Unfortunately, we have painted ourselves into a very tight corner. And we have done it by saying that the issue can only be settled by adopting a very narrow understanding of scripture. With that narrow understanding, we have now come to the point of “pre-qualifying” people for their participation in God’s ongoing mission of restoring all of creation to himself.

What has brought me to this conclusion is the current row over World Vision’s current practice of employment, and the evangelical backlash related to it. We have developed a theology that is no longer inviting people to come alongside or enter into the work of God, but rather one which pre-qualifies people as to whether they are fit to join in. It is as if, while laying in a ditch battered and bruised, we look up at the good samaritan hovering over us, and ask, “Now, before you help me, tell me how you understand the Bible about this issue.”

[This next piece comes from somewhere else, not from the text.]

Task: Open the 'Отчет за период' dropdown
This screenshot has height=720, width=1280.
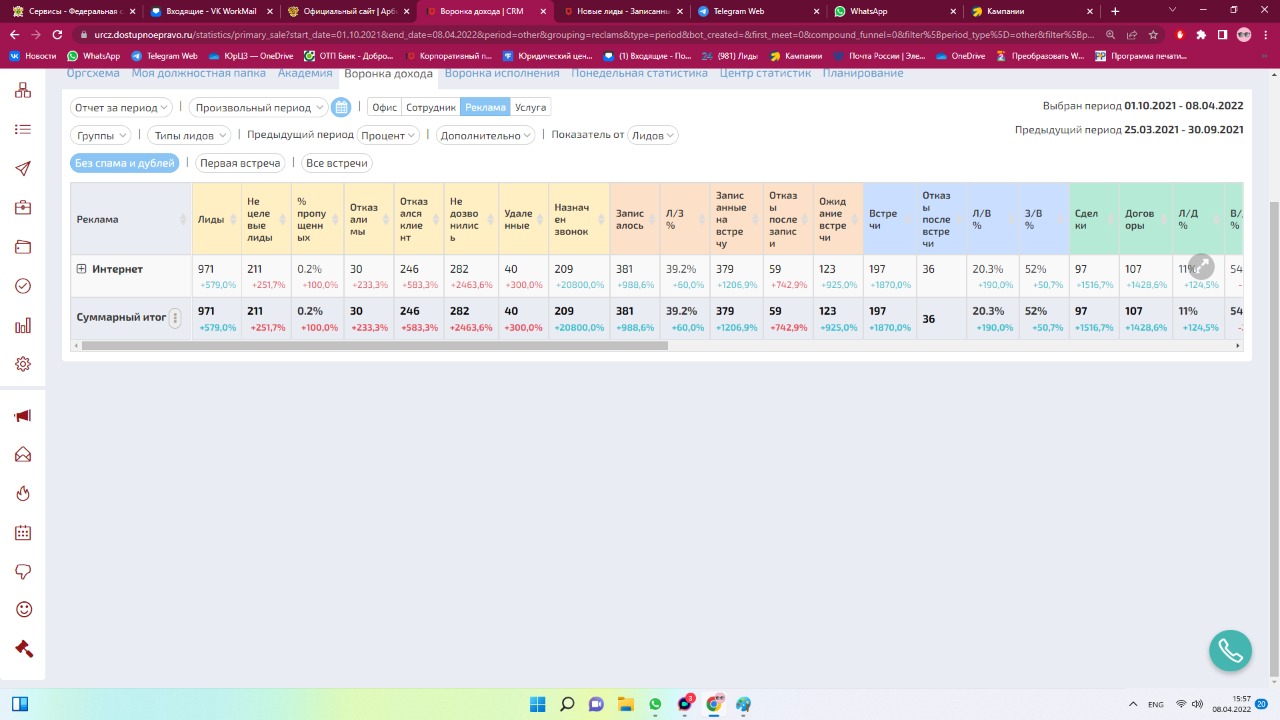Action: (x=121, y=107)
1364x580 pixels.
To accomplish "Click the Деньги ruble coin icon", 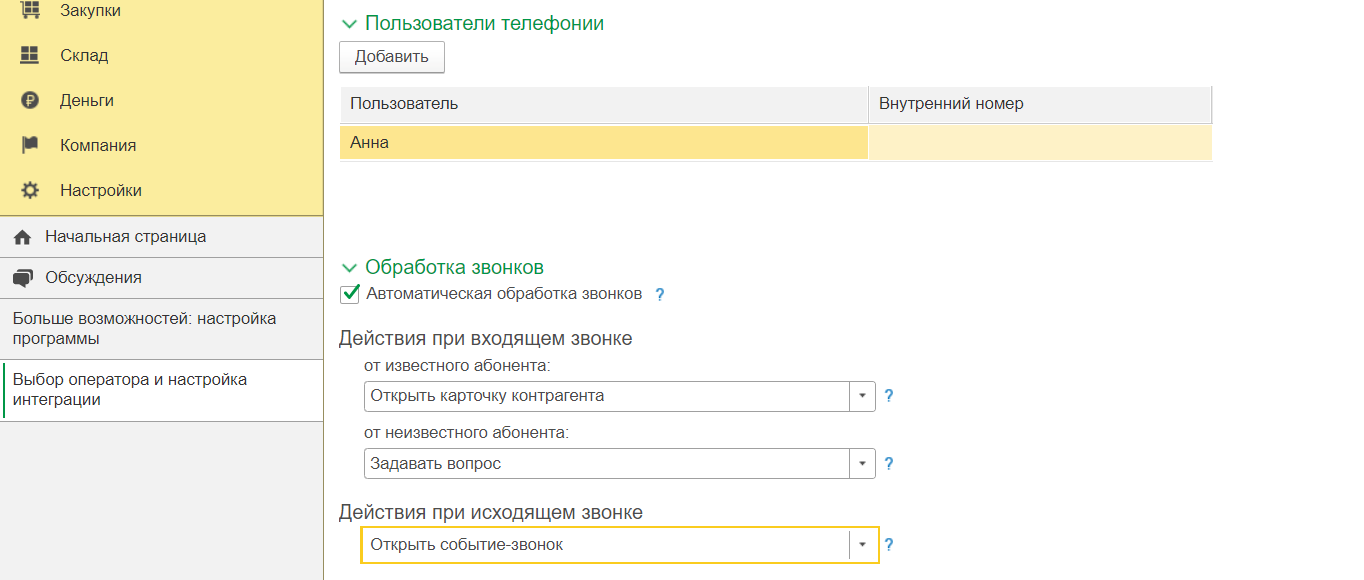I will [30, 100].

In Boston this past week, a tragic fire destroyed homes and took the lives of two firefighters, while injuring others. To my knowledge, no one living in the affected area once asked of a firefighter, “Are you LGBT or do you consider yourself pro-LGBT?” In desperate situations, we look to the hands that are willing to help. If I have a child who is desperately sick or hungry, that question would never even come to mind. Yet somehow, from our lofty and safe position of plenty, we are more than willing to look down and ask that question of others who are offering care to the desperate and needy. And when we don’t like the answer, we choke the funding away from them. If it was our children, or our homes, we most assuredly would want urgent care, without question of character or motive.

I am reminded of the parable of the feast in Luke 14, in which so many self-proclaimed friends of the Master looked for righteous reasons not to participate in the festival of the kingdom. The response of the Master was to beat the bushes to find anyone who would come. I hope that when it is my turn to sit at the table, I will not prefer to stand outside the windows looking in at all “those people” sitting at the table with the Master.

I don’t want to be looking in at others who are participating with God in his great work – I want to be elbow to elbow.

World Vision does not want to be an organization that pre-qualifies participants. For that, too many of us would like to choke the life out of them. But the ones who will be left unattended, the bruised, the battered, the starving, desperate in a ditch at the side of the road, are the precious people God has put in their care. For that, we will be held accountable.

It is time to stop standing in judgment, pre-qualifying others; it is time to get elbow to elbow and do the work God has prepared for us.